It was Monday, May 12, 1986.
The Blues were facing elimination at the hands of the Calgary Flames. Sixteen years had already passed since the Blues were eliminated four games to zero at the hands of the Boston Bruins and a flying Bobby Orr. The Flames, still a young franchise and only six years removed from playing in Atlanta, were seeking their first berth en route to the Stanley Cup Final.
The Flames, who featured stars like Joe Mullen, Mike Vernon, Al MacInnis and Brett Hull (watching from the press box) opened up a big lead in the second period and with only 12 minutes remaining in the third period – and possibly the Blues’ season, something miraculous happened.
First, Brian Sutter got the Blues to within two goals. Then Greg Paslawski scored to bring them to within one. With just under two minutes left, Paslawski netted another goal to tie the game. But the miracle wasn’t over.
With 12 minutes and 30 seconds left in the first overtime period, Blues forward Doug Wickenheiser scored to send the Blues to game seven.
That was where the magic ended. The Blues lost 2-1 in game seven. You wouldn’t know it with the way the Monday Night Miracle is celebrated in St. Louis…but such is the fortune of a team that hasn’t seen the Stanley Cup finals since the year The Jackson 5 had their first number one hit; “You Celebrate Getting Close.”
Since that magical night in 1986, a number of things have happened. The Berlin wall fell, DNA was introduced into criminal courts as evidence, the first text message was sent and the World Wide Web was invented.
One thing hadn’t happened since then: the Blues had never gotten to within one win of the Stanley Cup Finals. Until this past Sunday.
After an absolutely dominant performance against a reeling San Jose Sharks team, the Blues find themselves one win away with a chance to clinch at home Tuesday night.
In a game that saw the first Blues hat trick in the conference finals, the first Blues playoff goal on a penalty shot and the first-ever playoff shutout by a Blues rookie goaltender, the Blues stomped the Sharks 5-0 in San Jose, outshooting them 36-10 in the final two periods.
Perhaps even worse for the Sharks than the trio of goals scored by Jaden Schwartz in game five is the trio of big-name players who left game five hurt and looking rough. Tomas Hertl, Joe Pavelski and Erik Karlsson all left the game with various ailments and are questionable at best for a critical game six in St. Louis.
Almost as big of a story as Blues goaltender Jordan Binnington’s stellar play is San Jose goaltender Martin Jones’ less than stellar play. Jones has looked shaky at times and has been picked apart on the high glove side, most recently on Vladimir Tarasenko’s penalty shot goal. He has also struggled controlling rebounds including a play where he batted the puck right to Schwartz for one of his three goals on Sunday.
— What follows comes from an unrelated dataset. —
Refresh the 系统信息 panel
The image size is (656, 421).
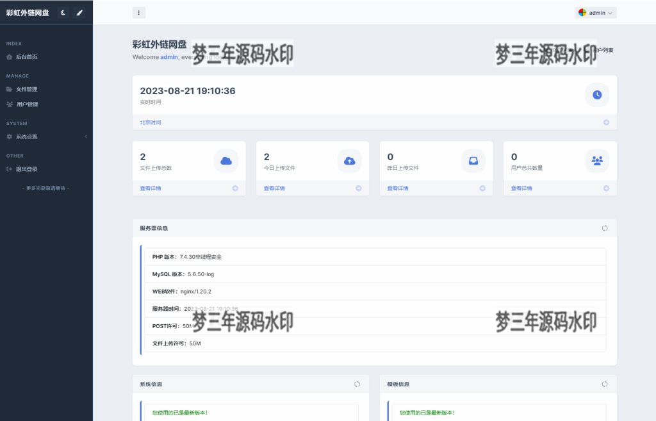pos(357,384)
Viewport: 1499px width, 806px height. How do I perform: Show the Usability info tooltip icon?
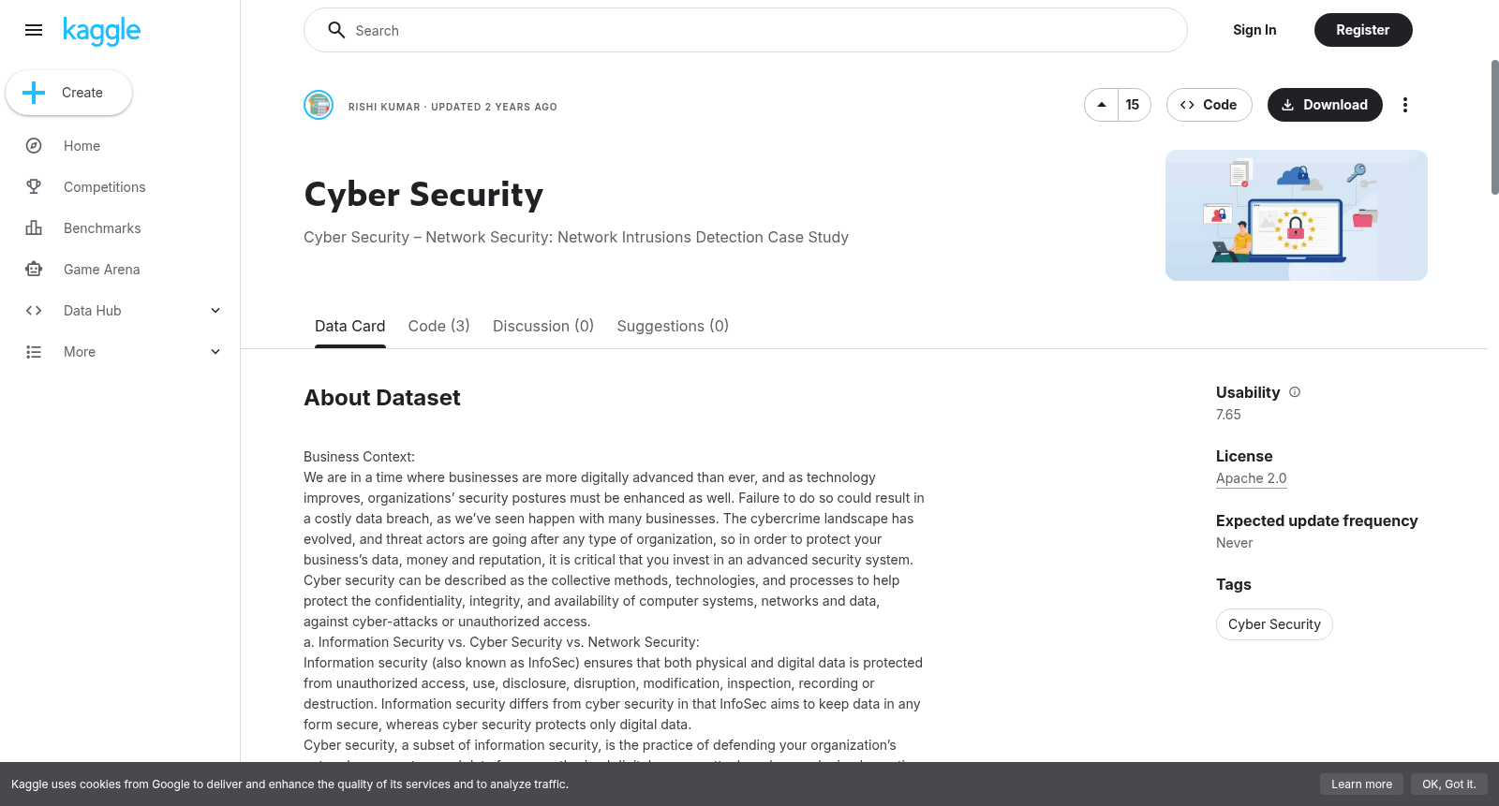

Jones has surrendered a back-breaking six goals on low danger chances this series with game one standing as the only game he didn’t give up at least one soft goal. When a netminder can’t make the saves that statistically have a low chance of going in, it changes the way the team has to play the game. Jones has done little to inspire confidence in his team this round and for a team that needs its big guns on defence to be free to push offensively, that lack of confidence is a grave condition.
For St. Louis, their top line of Tarasenko, Schwartz and Brayden Schenn is firing on all cylinders, their fourth line is generating chances and averaging a goal per game over the last three games and their goalie is dialled-in and definitely not nervous.
The Sharks would have a huge hill to climb even with a healthy roster, but for a team that is likely to be missing three of its stars – and even if they are in the lineup, they are nowhere near 100% as evidenced by Karlsson’s poor defensive play in game five – the challenge may just be insurmountable.
In 1986, the Blues were low on skill and high on work ethic. The faster and more skilled Flames team that beat them in seven games went on to be easily handled by the Montreal Canadiens in just five games, managing only four goals against rookie goaltender Patrick Roy during that series. Had the Blues found one more night of magic in game seven against the Flames, they would have likely won the right to be the sacrificial lamb against that Canadiens team.
This year is different.
This team has been dominant in long stretches and very resilient after setbacks behind the steel nerves of their own rookie goaltender Jordan Binnington. They’ve got speed, size and depth scoring and the Boston team they will face if they advance is not nearly the dominant force the 1986 Canadiens were and they don’t have Bobby Orr like the 1970 Bruins team that ended their last playoff run 49 long years ago.
Tonight is game six. Tonight the Blues look to make history and earn a rematch almost five decades in the making.
The city is wired. The players are anxious. Gloria is cued up. Let’s play hockey!